We spend a lot of time on this site talking about the importance of bees and how important they are to our ecosystem. But, as I looked out the window this morning it was not bees I saw buzzing around but a whole different yellow and black striped insect – the wasp. Now, I’m sure you’ve all seen the pictures that do the rounds on Facebook every year that say wasps are evil incarnate and some of you may even have been stung by them (which can really ruin your day) but are they really as bad as their reputation makes out? Do wasps have a point after all? I set about finding out.

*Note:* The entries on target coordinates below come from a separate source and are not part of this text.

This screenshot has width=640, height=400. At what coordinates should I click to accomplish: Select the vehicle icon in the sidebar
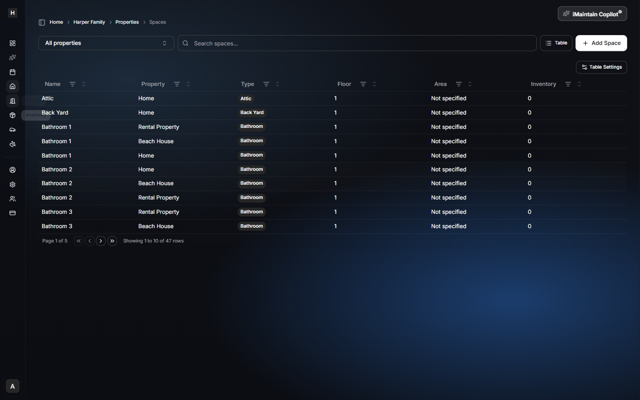pos(12,129)
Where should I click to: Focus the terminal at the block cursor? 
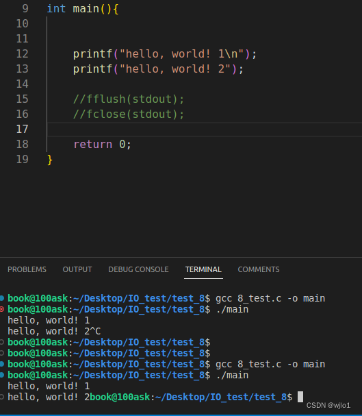pyautogui.click(x=300, y=397)
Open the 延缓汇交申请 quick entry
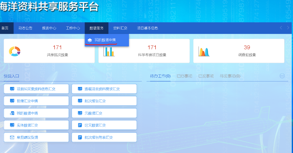The width and height of the screenshot is (293, 153). point(36,101)
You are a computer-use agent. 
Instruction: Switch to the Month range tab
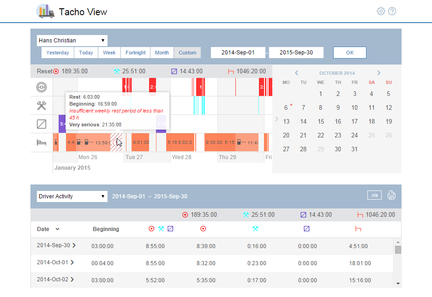pyautogui.click(x=162, y=53)
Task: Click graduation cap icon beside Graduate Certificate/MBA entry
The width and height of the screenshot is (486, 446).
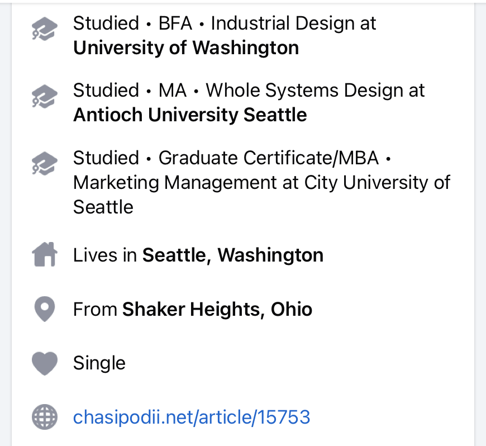Action: [44, 163]
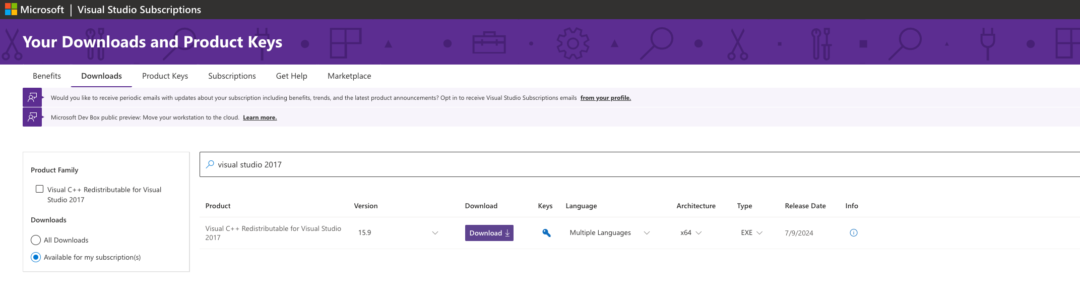Click the purple Download button
The height and width of the screenshot is (298, 1080).
(489, 233)
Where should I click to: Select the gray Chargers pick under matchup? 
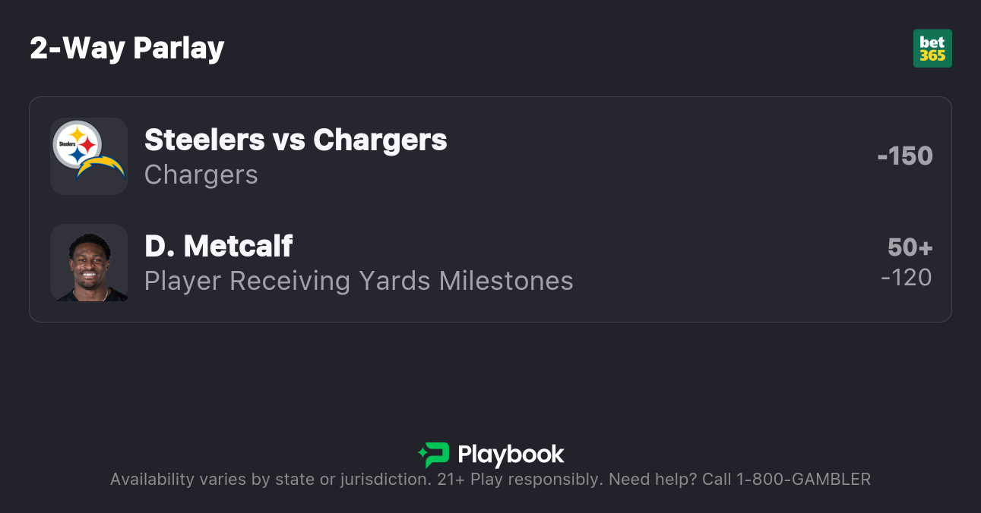coord(201,175)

The first thing to clarify is exactly what am I talking about when I say ‘wasp’. It turns out there are tens of thousands of species of wasps out there ranging in size from some tiny chalcid wasps that are just 0.2mm in length up to the massive (and terrifying) Asian giant hornet at 5cm in length. The ones I’m talking about in this blog are the yellow and black striped ones we normally see in our gardens in Europe, interrupting our barbecues and helping themselves to our fizzy drinks – the social common wasp, Vespula vulgaris.
The common wasp lives in a nest with a queen, in a manner similar to honeybees. Unlike honeybees, these nests rarely survive the winter, with the queen hibernating and moving on from year to year, so if you have one in your garden the first thing to say is you’ll probably only have to put up with it for a single summer. That’s a relief straight away – we’ve got one one on our balcony right now!
Something that has been puzzling me about the wasps on our balcony is just how little interest they take in us. I always think of wasps as being inordinately interested in humans, following us around in an attempt to get at whatever sugary food and drink we have. It turns out that this is something that only happens later in the year. In spring and early summer the wasps are too busy flying around getting food to feed to the larvae in their nest to bother with humans. The adult wasps collect smaller insects and feed them to the larvae which then secrete as sugary substance to reward the adults. This is where the wasp’s sweet tooth comes from. This also shows us the first ‘point’ of wasps – they are brilliant pest controllers. They mainly prey on insects and insect larvae like caterpillars that would otherwise be munching their way through our gardens and allotments. Aha! They really are useful then! The wasps themselves also provide a food source for animals ranging from other insects to birds and mammals such as badgers and weasels and even humans.
So, what is it that makes wasps such a nuisance in late summer? Well, at this time of year all the larvae in the nest have grown up. The adult wasps, conditioned to enjoy the sugary substance that the larvae secrete in exchange for food, need to look elsewhere for their fix – and your jam sandwich fits the bill perfectly. At this time of year they also start to eat ripe fruit on trees and bushes, especially as it starts to rot. One side effect of this is that wasps can become drunk on fermenting fruit which can make them dangerous so be careful around fruit trees at this time of year. When you’re having your late summer barbecue, consider leaving a plate of jam or other sugary items somewhat away from the main party – the wasps will far prefer this to having to jostle position with your human guests and will (mostly) leave you alone.
This love for late summer sugar brings me to the next, and perhaps most fascinating, ‘point’ of wasps. Let’s talk about yeast. Yeast is a vital ingredient in bread and alcoholic drinks such as beer, cider and wine and as such has had a big effect on human culture over the centuries. Wild yeast can be found growing naturally on ripe fruit in the late summer – this is what causes it to ferment and make the wasps drunk. The puzzling thing is that the yeast is not found on unripe fruit or on the rest of the fruit tree or bush. Even more puzzling, you can’t really find wild yeast at all during the winter. So where does it go in the winter and how does it get on to all that fruit in late summer? I think you can see where this is leading. In 2012 scientists from Florence University in Italy published a study that showed, you guessed it, that the common wasp is a vital part of the wild yeast lifecycle. You can find a great, readable summary of the science in this article. Yeast survives well in the guts of common wasps when they hibernate over winter, is passed from wasp to wasp by the feeding process in spring and early summer and then transfers to the ripe fruit when the wasps go looking for their sugar fix in late summer.
So there you have it, no wasps, no bread! Who would have thought.